# Document section:
Paul Polman

Interview: Unilever’s Paul Polman on diversity, purpose and profits

PAUL Polman, CEO of consumer goods multinational Unilever, is considered by many to be the leading light in the corporate sustainability movement.

He recognises the power of partnerships as well as greater diversity and inclusiveness in driving change in what he describes as a Vuca world; volatile, uncertain, complex and ambiguous.

Criticising the financing sector for being self-obsessed and self-interested, he calls on all CEOs to recognise they “cannot be a bystander in the system that gives you life in the first place”. Polman brushes aside the profits warning Unilever made this week and says it will not sway him from taking a long-term approach to the business.

What are the main ingredients for an effective leader?

First of all, you need to feel comfortable about who you are. So a good leader, I think, is a good human being in the first place. Too often we are being programmed by the environment around us to behave differently. But I think a true leader is an authentic person, who feels good about who he is.

I don’t have a problem crying when I need to cry. There’s nothing wrong with that and showing that you care because it’s the same in any organisation; if you show that you care, others will care for you, 100%.

# Request A:
Answer these questions about the interview with Paul Polman.
(i) What four words does the term "Vuca" stand for?
(ii) Which sector does Polman criticize for being self-obsessed and self-interested?
(iii) According to Polman, what must a leader feel first of all?
# Request B:
Extend the interview with Paul Polman, picking up after its final sentence.

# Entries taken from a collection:

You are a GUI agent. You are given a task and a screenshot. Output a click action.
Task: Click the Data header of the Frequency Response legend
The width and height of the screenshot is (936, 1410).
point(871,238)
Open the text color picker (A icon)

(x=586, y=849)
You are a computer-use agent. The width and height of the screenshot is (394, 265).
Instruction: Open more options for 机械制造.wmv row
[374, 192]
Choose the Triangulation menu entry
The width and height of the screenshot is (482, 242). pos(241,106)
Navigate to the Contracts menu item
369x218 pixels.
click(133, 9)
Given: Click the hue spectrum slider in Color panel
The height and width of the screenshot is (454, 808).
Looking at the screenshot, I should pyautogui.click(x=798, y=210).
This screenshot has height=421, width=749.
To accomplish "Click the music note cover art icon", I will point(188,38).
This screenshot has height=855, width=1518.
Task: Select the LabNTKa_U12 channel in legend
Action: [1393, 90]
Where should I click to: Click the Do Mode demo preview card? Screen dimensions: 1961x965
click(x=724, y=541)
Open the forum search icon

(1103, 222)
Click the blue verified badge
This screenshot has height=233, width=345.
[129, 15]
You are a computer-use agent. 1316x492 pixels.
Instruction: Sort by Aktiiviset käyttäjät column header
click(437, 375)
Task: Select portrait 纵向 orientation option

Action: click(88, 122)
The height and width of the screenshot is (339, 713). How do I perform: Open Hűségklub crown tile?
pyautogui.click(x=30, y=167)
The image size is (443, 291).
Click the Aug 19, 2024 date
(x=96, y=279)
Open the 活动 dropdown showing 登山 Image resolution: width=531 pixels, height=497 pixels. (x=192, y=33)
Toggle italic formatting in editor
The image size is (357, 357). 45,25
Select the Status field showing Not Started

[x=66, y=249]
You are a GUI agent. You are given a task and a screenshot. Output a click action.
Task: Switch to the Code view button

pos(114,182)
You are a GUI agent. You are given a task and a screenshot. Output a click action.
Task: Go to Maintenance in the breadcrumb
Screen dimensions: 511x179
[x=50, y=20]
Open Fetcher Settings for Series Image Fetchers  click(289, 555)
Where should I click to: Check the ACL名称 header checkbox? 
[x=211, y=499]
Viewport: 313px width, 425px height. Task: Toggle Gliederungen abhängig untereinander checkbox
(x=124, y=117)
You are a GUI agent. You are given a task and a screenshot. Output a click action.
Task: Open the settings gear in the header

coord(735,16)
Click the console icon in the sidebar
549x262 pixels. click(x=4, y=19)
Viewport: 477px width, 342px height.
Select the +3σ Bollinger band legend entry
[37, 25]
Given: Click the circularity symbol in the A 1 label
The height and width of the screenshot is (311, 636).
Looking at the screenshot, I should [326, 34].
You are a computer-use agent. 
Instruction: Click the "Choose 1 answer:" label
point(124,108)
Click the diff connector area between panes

# Reply A:
(i) Volatile, uncertain, complex and ambiguous.
(ii) The financing sector.
(iii) Comfortable about who you are.

# Reply B:
Often people ask me what my job is and I say honestly it is to make others successful, and the more you do that the more you will see that you create prosperity.

What is the role of humility in leadership?

Working together on solving something requires a high level of humility and a high level of self-awareness. When we launched the Unilever Sustainable Living Plan, people inside the company were very worried about exposing ourselves. But I did something there that I didn’t realise at the time, but that actually made a big difference, by just saying publicly I don’t have all the answers on how to do this and I can’t do it alone. I still say it today, and actually it’s becoming more difficult as we progress towards the 10-year goal that we set.

Is it important to have a sense of purpose?

I know we all have our jobs, but that has to come from a deeper sense of purpose. You have to be driven by something. Leadership is not just about giving energy but it’s unleashing other people’s energy, which comes from buying into that sense of purpose.

But if that purpose isn’t strong enough in a company, if the top doesn’t walk the talk, then the rest will not last long. The key thing for CEOs is to make that a part of your operating model.

We all need to be way beyond CSR, and yet we still talk about it as CSR, which is basically activity-driven but not holistic. The concept of shared value is good but I think it is a post-rationalisation of not getting in trouble with society.

Now some people will say that’s too pessimistic but I think it’s realistic. Companies will now have to provide solutions to some of these challenges and be co-responsible and that’s a higher level than that we have talked until now. Unfortunately not many see it as being absolutely crucial but it will come, I’m convinced.

Do you believe you are being courageous by pushing the boundaries of business and sustainability?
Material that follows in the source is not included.